ANEINANDER VORBEINSAM > Salzmorgen

Weil es heute Sperriges mitzuschleppen gibt, bringe ich das eigene und das Nachbarkind mit dem Auto zur Schule. Natürlich ist das eine dumme Idee – auf dem Rückweg lande ich punktgenau in diesem Verkehrshoch, das einmal morgens, einmal spätnachmittags (die Gezeiten der Blechmeere) die Stadt beherrscht. Hinzu kommt die Sperrung einer Nebenstrecke, sodass sich alles auf meinem Weg bündelt. Da stehe ich nun auf der Straße herum, komme ein bisschen voran, in der Schrittgeschwindigkeit eines Montagmorgens, stehe wieder. Der Motor dröhnt, er brummt die sehr lange und sehr eintönige Ballade vom automobilen Einzelpersonenverkehr (das Kulturgut der Autobahnen, Landstraßen und innerstädtischen Hauptverkehrsadern). Auch der Körper dröhnt ein bisschen (die Erkältung). Dunkel ist es, dreckig schwarz blitzt die Fahrbahn unter Scheinwerfern auf, dreckig grau schlafen die Bürgersteige. Ich wünsche mich weg, nach Brachland, die Füße bis über die Knöchel in schönstem Unkraut und um die Ohren nichts als einen Himmel voller Krähen und Bussarde. Der Motor dröhnt. Neben mir, hinter mir, vor mir Autos, in denen je ein einzelner Mensch sitzt, wie ich: Alle drei Meter ein Mensch, einzeln verpackt, und ein Motor, der sein Lied dröhnt. Ich schaue mir die Gegenspur-Gesichter an, die im Scheinwerfer aufglimmen, und ich könnte mir kein einzelnes merken, und niemand merkt sich mich. Einsam wirken wir alle. Montagmorgeneinsam. Arbeitswegeinsam. Mitsichselbsteinsam. Das Auto ist der schmückende Rahmen dieser Einsamkeit. Der Motor dröhnt.

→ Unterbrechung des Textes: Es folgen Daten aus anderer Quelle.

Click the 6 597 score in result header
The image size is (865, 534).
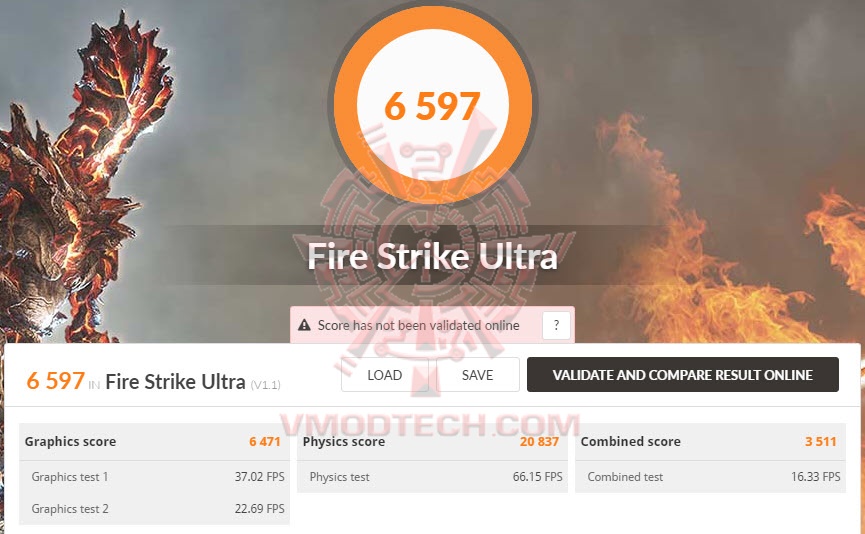click(x=55, y=381)
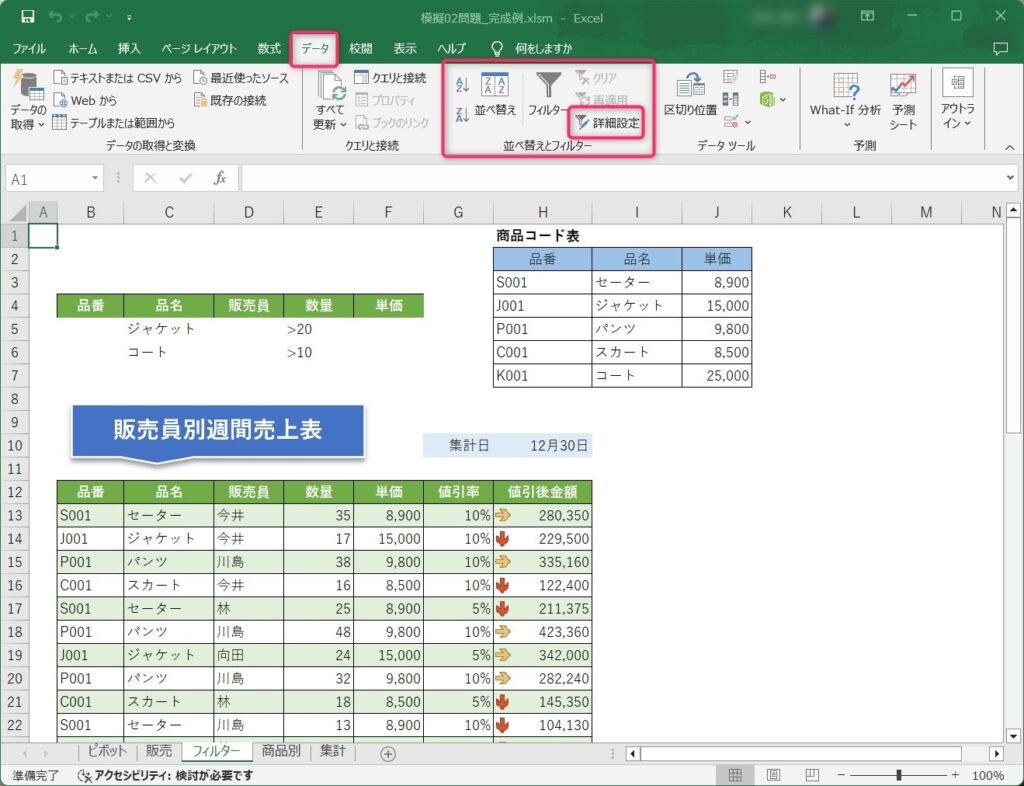Click テキストまたは CSV から import button
This screenshot has height=786, width=1024.
117,77
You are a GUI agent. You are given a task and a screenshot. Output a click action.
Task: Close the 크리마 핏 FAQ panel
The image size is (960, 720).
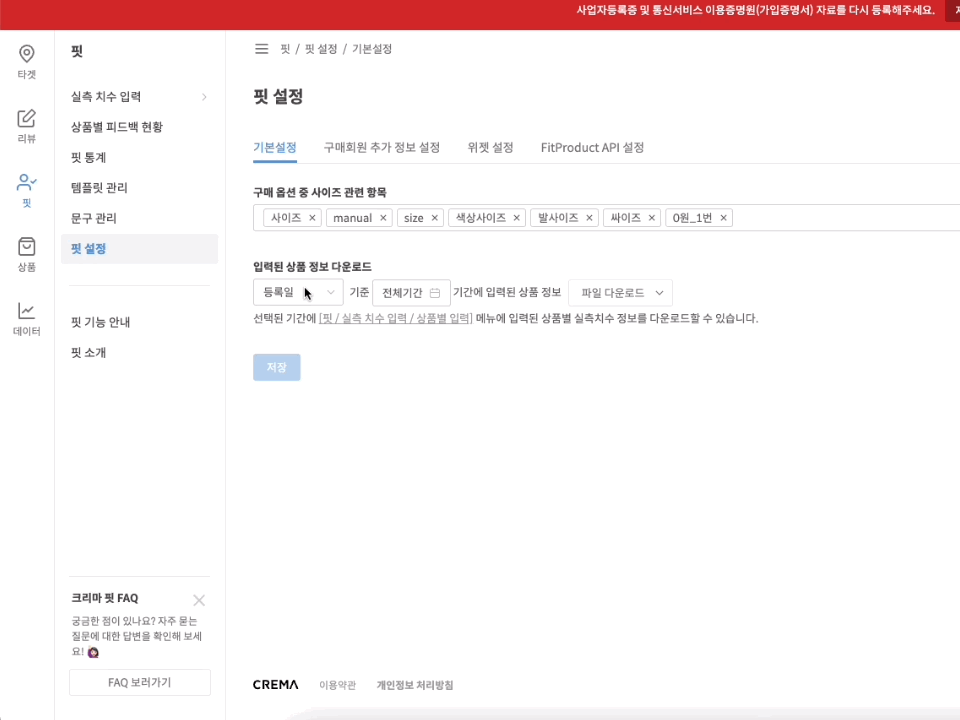(x=199, y=600)
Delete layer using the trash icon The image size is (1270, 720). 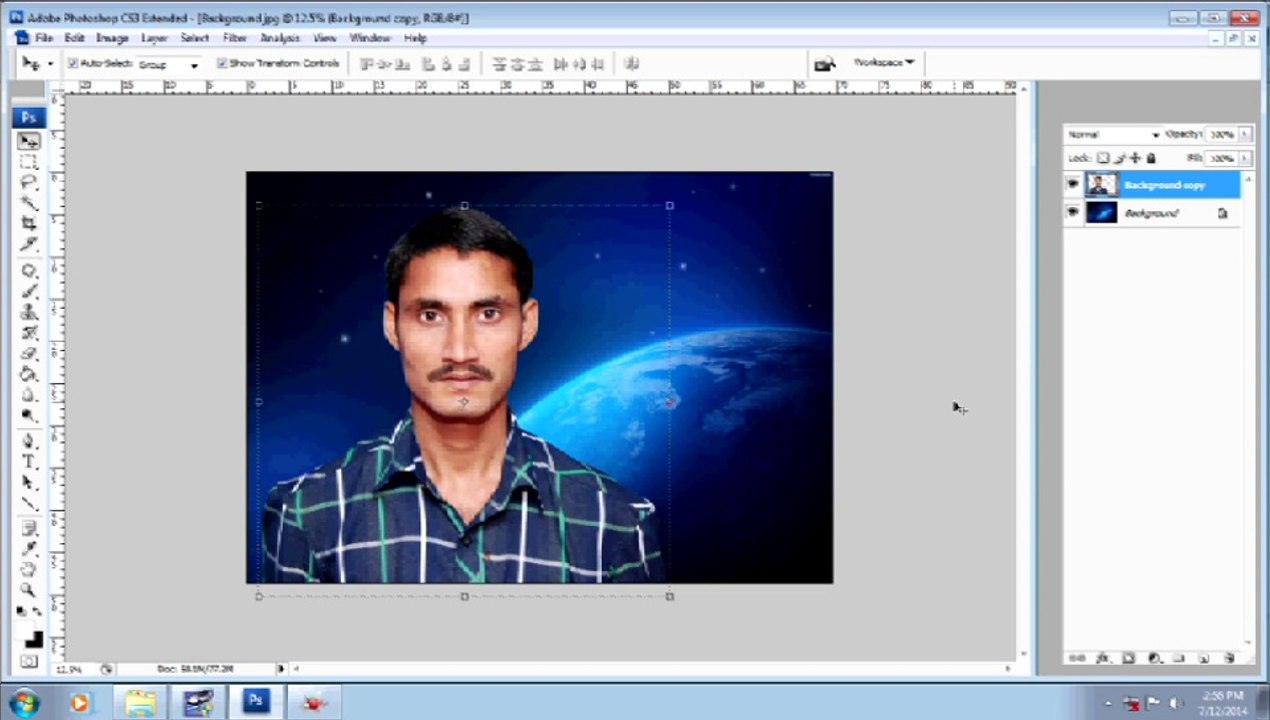[1228, 658]
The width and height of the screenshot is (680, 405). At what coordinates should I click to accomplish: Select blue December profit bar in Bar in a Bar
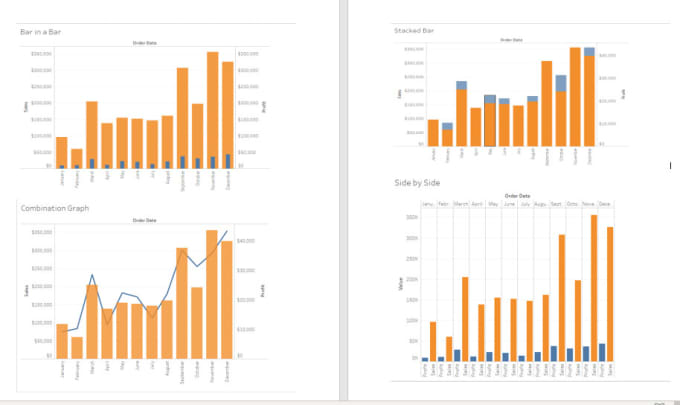[228, 160]
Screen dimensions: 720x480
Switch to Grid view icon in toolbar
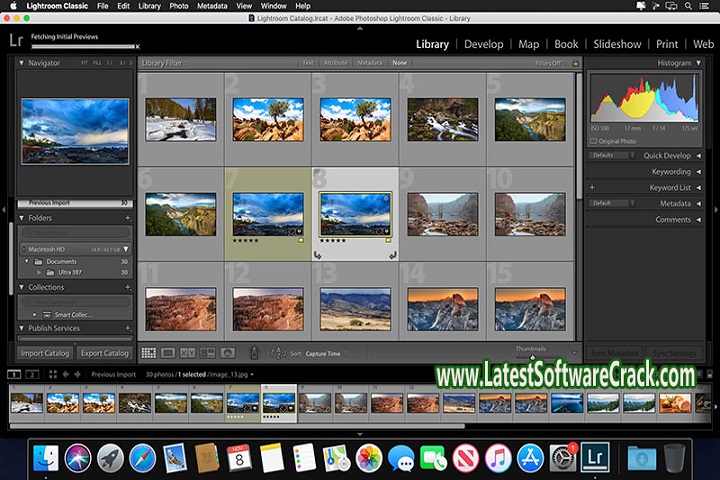click(149, 353)
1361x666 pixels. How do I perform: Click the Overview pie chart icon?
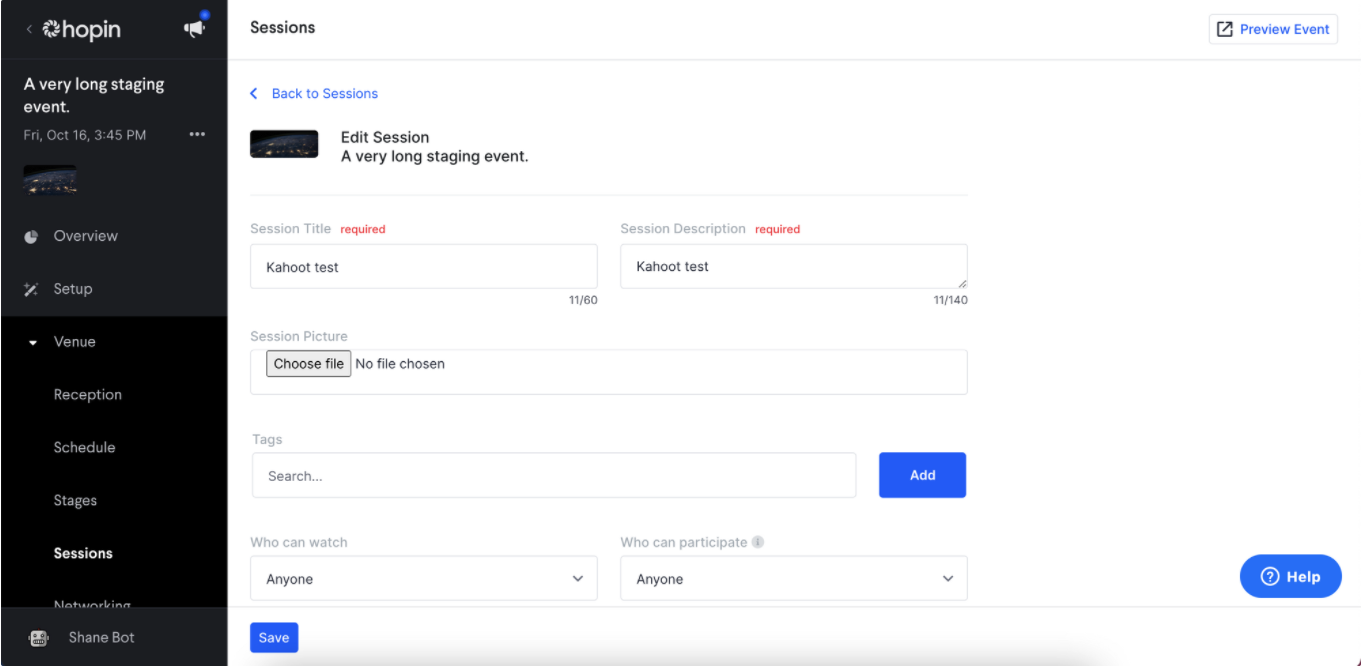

Warum singe ich vor mich hin?

Ich habe den dröhnenden Kopf auf einen Schlag voller Musik. Heute aber nicht die bewährten Trostlieder, diese Brachlandlieder, gemütlich, warm – dafür ist mir inzwischen tatsächlich zu grau zumute, leicht jaulig sogar. Sondern also diese salzigen, leicht jauligen Lieder, die ein bisschen trösten und zugleich brennen (das Geisterflüstern verflossener Berührungen und anderer Wohlgefühle, auch von Herzeleid, Scham, oder auch von Momenten einer „So ist das also“-Erkenntnis, die, äußerlich unsichtbar, innerlich genauso einschlagen kann wie eine Umarmung, eine Backpfeife). Intensität ist das eigentliche Gegenteil des Montagmorgens. Musik, die eine gewisse, erlebte Intensität speichert (die Musik der wunden Punkte und der peinlich gehüteten Wunder), kann mir vielleicht gegen diese mitsichselbsteinsame Parade von Gesichtern, meines inbegriffen, helfen – ? Sie muss bloß irgendwie ankommen gegen den Motor, der sein Lied dröhnt.

Morgen wieder zu Fuß.

 

 

Veröffentlicht von

Drittgedanke

Buntgegenstände / Drittgedanke / Die Beifängerin

8 Gedanken zu „ANEINANDER VORBEINSAM > Salzmorgen“

  1. Du hast diesen ‚autistischen‘, diesen Auto-Wahnsinn sehr gut beschrieben, dies Fahren im Stillstand, und auch Dein Text ist sehr gut geschrieben: „dreckig schwarz blitzt die Fahrbahn unter Scheinwerfern auf, dreckig grau schlafen die Bürgersteige”. Toll! Stimmt als Beobachtung, und stimmt sprachlich. – Der Textrhythmus nimmt das Stop and Go auf. Runde Sache!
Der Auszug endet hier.